Verapamil: (Moderate) If concomitant treatment with cyclobenzaprine and verapamil is clinically warranted, careful observation is advised, particularly during treatment initiation or dose increases, due to the potential risk of serotonin syndrome. Discontinue all serotonergic agents and initiate supportive symptomatic treatment if serotonin syndrome occurs.
Vilazodone: (Major) Because of the potential risk and severity of serotonin syndrome, caution should be observed when administering vilazodone with other drugs that have serotonergic properties such as cyclobenzaprine. Serotonin syndrome is characterized by rapid development of hyperthermia, hypertension, myoclonus, rigidity, autonomic instability, mental status changes (e.g., delirium or coma), and in rare cases, death. Serotonin syndrome, in its most severe form, can resemble neuroleptic malignant syndrome. Patients receiving this combination should be monitored closely for toxicity. Due to the CNS effects of vilazodone, caution should be used when vilazodone is given in combination with other centrally acting medications such as cyclobenzaprine. Patients should be advised to avoid driving or engaging in other tasks requiring mental alertness until they know how this combination affects them.
Zaleplon: (Moderate) Cyclobenzaprine may cause additive CNS depression if used concomitantly with other CNS depressants, such as anxiolytics, sedatives, and hypnotics. Combination therapy can cause additive effects of sedation and dizziness, which can impair the patient's ability to undertake tasks requiring mental alertness. Dosage adjustments of either or both medications may be necessary.

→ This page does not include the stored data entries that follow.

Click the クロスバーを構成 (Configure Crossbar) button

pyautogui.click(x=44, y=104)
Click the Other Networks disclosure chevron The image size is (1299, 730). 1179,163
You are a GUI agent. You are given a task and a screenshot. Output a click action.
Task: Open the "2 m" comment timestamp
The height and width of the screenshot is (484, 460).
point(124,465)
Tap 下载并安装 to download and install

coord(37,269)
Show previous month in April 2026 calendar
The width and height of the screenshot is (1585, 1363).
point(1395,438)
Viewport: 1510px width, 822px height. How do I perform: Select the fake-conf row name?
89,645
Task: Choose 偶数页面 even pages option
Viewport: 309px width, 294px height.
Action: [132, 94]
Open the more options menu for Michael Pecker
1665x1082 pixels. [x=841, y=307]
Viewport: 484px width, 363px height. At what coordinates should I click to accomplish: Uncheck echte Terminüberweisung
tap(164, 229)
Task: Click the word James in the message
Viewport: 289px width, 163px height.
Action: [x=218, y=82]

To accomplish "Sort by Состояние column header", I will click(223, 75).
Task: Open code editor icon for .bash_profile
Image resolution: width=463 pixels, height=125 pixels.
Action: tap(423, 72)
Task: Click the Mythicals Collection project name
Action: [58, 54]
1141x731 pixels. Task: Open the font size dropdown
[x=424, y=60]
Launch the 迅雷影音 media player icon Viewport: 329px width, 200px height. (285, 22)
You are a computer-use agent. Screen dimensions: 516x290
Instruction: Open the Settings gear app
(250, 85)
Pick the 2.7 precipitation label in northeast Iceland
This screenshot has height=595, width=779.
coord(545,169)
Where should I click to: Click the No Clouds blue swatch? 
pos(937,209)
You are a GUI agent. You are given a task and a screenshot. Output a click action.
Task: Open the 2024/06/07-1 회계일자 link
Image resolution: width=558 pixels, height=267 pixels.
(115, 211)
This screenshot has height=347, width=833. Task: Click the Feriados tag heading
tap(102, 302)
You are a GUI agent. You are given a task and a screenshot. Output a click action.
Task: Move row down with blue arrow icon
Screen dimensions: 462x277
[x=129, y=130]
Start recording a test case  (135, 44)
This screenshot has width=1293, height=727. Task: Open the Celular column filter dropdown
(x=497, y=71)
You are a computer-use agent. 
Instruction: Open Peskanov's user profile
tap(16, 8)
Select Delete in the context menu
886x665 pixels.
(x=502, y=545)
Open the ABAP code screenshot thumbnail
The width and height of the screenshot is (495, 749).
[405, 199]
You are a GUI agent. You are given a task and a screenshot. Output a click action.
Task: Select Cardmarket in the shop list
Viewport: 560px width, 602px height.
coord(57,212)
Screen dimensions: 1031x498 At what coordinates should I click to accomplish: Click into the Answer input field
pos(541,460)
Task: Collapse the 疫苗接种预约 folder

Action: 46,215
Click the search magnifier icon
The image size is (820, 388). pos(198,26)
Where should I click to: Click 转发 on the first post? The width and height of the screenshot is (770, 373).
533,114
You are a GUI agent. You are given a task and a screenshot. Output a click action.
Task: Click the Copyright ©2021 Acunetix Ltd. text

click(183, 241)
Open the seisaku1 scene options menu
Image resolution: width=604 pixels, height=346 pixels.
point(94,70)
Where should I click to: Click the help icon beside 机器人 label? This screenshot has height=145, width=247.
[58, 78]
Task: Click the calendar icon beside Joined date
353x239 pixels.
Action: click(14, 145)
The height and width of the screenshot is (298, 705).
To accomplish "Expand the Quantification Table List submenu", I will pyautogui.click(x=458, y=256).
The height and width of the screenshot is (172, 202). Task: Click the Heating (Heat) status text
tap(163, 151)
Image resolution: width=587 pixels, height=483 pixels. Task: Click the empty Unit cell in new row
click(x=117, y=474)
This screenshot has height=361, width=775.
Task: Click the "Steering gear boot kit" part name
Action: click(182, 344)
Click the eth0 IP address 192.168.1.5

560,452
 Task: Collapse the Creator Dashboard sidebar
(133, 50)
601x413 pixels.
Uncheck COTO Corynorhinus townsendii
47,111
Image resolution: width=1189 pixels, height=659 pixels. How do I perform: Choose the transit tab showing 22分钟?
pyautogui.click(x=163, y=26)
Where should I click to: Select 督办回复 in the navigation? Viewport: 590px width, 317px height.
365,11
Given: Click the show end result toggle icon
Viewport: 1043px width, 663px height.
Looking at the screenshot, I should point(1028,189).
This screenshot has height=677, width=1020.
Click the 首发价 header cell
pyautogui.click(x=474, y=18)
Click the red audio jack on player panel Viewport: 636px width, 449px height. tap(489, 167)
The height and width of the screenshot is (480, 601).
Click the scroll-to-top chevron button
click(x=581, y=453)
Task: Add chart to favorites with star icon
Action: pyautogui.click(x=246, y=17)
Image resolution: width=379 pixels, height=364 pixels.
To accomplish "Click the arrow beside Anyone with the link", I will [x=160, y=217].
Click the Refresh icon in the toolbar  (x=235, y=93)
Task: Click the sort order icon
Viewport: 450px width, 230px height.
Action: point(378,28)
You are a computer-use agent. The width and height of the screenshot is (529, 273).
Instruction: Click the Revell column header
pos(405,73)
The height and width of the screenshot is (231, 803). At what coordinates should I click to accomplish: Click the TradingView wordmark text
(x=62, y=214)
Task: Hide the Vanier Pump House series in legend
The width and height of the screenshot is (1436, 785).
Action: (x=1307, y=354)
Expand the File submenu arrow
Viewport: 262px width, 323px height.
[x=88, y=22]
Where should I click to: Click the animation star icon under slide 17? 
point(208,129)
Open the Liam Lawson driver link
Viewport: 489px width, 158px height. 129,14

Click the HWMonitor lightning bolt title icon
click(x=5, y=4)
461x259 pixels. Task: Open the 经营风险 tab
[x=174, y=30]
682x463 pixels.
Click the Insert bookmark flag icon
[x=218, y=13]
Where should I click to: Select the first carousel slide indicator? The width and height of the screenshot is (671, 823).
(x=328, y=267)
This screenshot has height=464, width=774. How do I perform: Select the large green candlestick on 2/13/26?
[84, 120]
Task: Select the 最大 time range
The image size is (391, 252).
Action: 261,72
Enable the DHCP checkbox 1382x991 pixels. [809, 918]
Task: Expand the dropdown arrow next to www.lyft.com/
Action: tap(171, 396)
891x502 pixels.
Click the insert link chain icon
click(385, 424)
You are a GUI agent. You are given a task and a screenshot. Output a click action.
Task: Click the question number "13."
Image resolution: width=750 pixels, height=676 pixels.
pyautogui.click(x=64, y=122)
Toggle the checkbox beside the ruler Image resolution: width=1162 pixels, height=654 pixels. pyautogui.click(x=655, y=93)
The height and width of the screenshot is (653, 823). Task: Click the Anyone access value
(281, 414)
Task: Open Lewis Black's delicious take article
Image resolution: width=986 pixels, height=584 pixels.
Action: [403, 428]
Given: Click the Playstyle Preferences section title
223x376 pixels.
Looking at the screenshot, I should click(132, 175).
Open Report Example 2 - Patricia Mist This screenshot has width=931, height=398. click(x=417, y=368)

Zolpidem: (Moderate) Cyclobenzaprine may cause additive CNS depression if used concomitantly with other CNS depressants, such as anxiolytics, sedatives, and hypnotics. Combination therapy can cause additive effects of sedation and dizziness, which can impair the patient's ability to undertake tasks requiring mental alertness. Dosage adjustments of either or both medications may be necessary.